California

Some rare frogs in Southern California are having sex again. And not a moment too soon

The red-legged frog, once all but vanished from the Santa Monica Mountains, appears to be making a comeback.
The red-legged frog, once all but vanished from the Santa Monica Mountains, appears to be making a comeback.

It’s been a while, but the red-legged frogs of Southern California are feeling frisky again.

The little amphibians, considered all but gone 100 years ago in the Santa Monica Mountains, are showing signs of breeding.

According to the Los Angeles Times, a survey by the National Park Service on March 14 found nine egg masses that could yield new red-legged frogs.

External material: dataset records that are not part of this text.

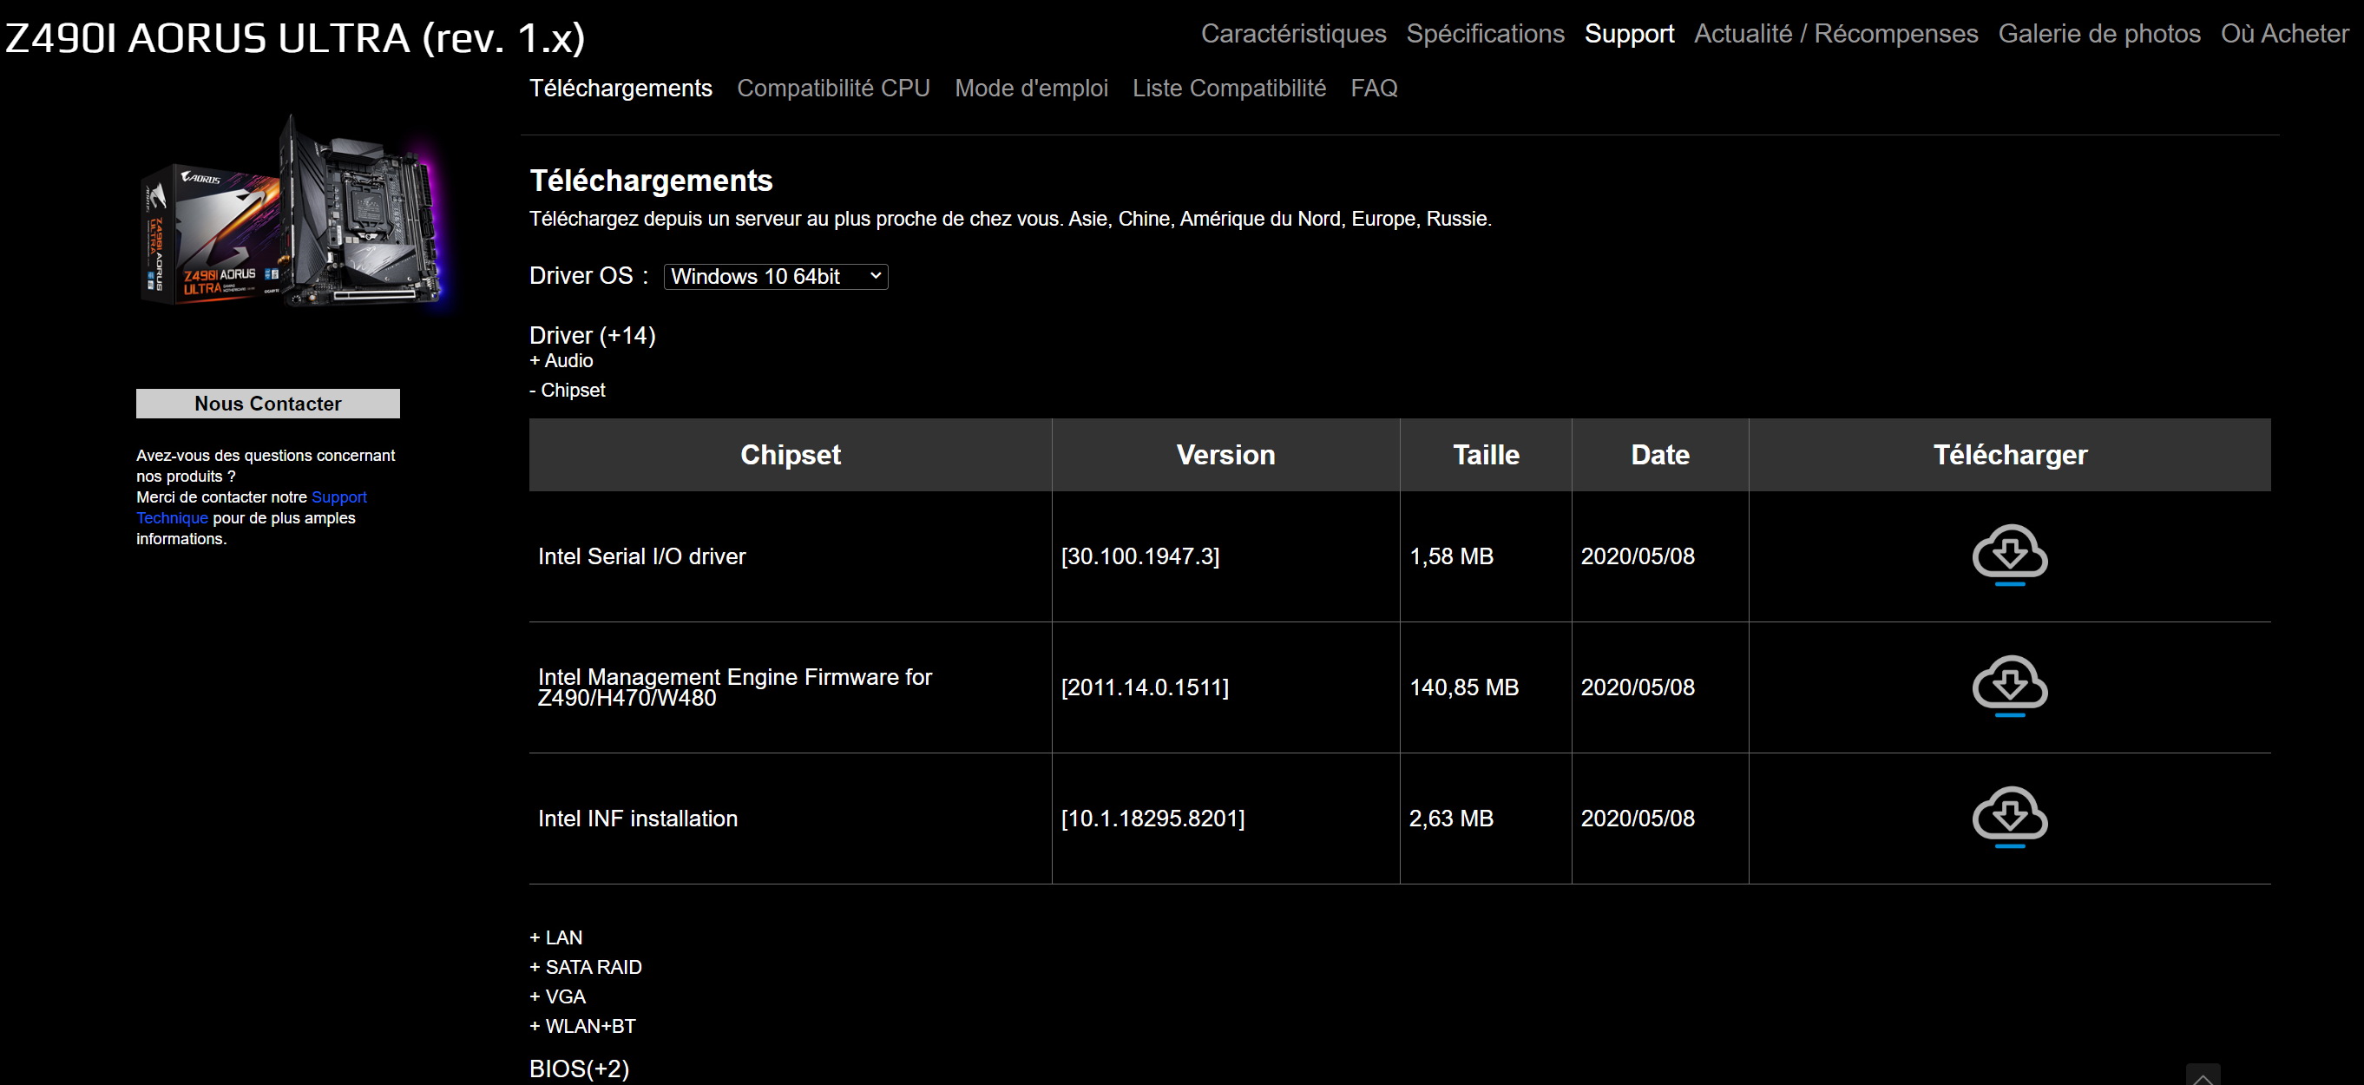Expand the Audio driver section
This screenshot has width=2364, height=1085.
(x=561, y=361)
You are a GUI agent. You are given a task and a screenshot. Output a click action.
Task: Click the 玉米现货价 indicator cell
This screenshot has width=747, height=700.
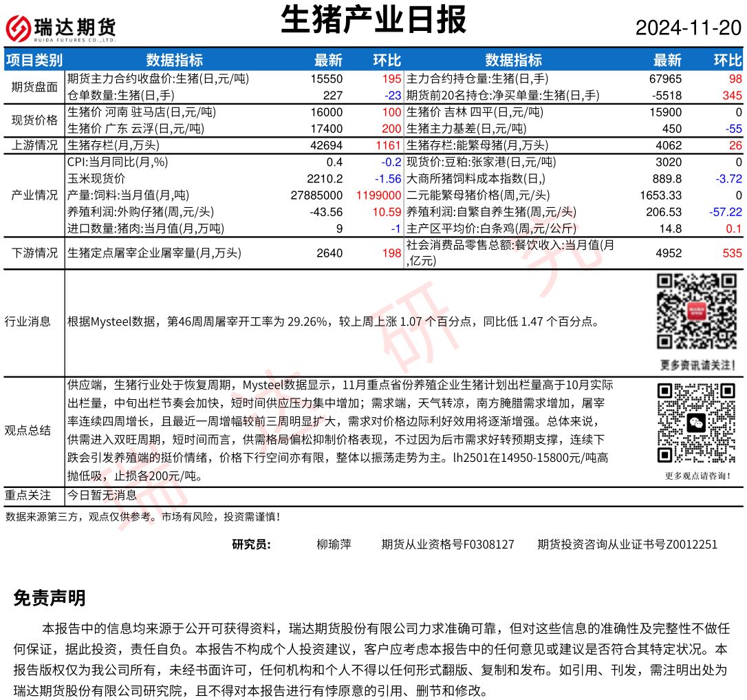96,178
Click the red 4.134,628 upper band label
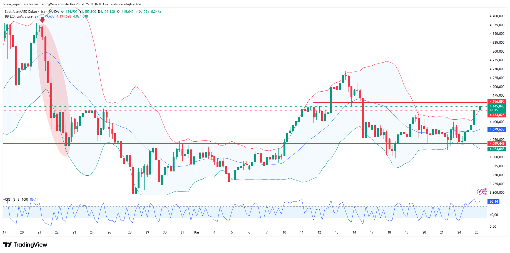 tap(497, 115)
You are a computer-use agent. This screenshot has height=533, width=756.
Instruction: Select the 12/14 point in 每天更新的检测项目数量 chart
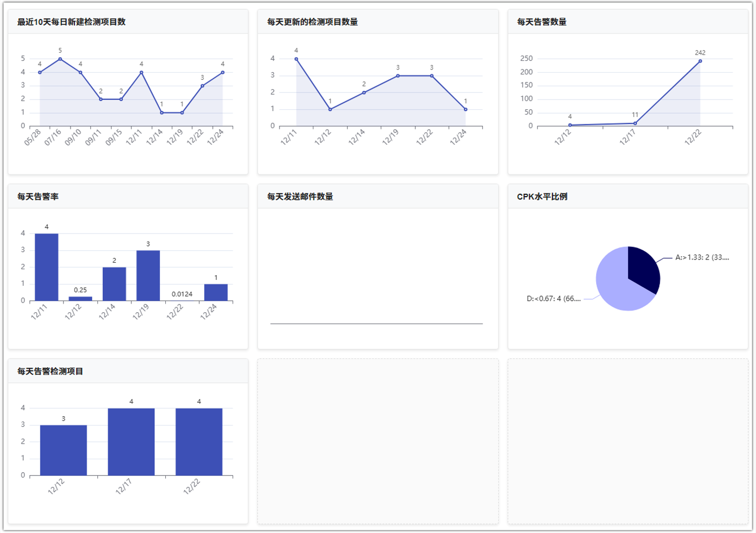[x=364, y=93]
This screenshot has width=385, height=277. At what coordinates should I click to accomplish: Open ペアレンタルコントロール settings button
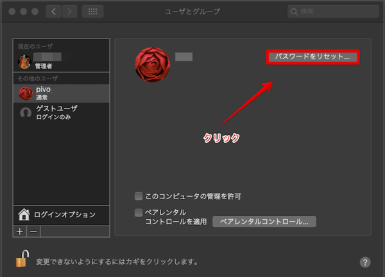[x=264, y=222]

The little creatures, featured in Mark Twain’s “The Celebrated Jumping Frog of Calaveras County,” can pack 1,000 to 3,000 eggs in one egg mass, the Park Service said.

The Times said the egg masses were probably laid by frogs introduced in a seeding program begun by the Park Service in 2014. The egg masses found this month are signs the croakers are doing it on their own.

“I don’t think it’s too much to say that this could be the start of a comeback,” Park Service ecologist Katy Delaney said.

The Park Service said the red-legged frog nearly vanished from the Santa Monica Mountains in the 1920s and 1930s. A single frog was spotted in the 1970s. In 1999, a population of about 100 adults was found in Simi Hills.

And now, this.

“I’m really happy for every single milestone,” Delaney said, “but this is sort of the one we’ve been looking for.”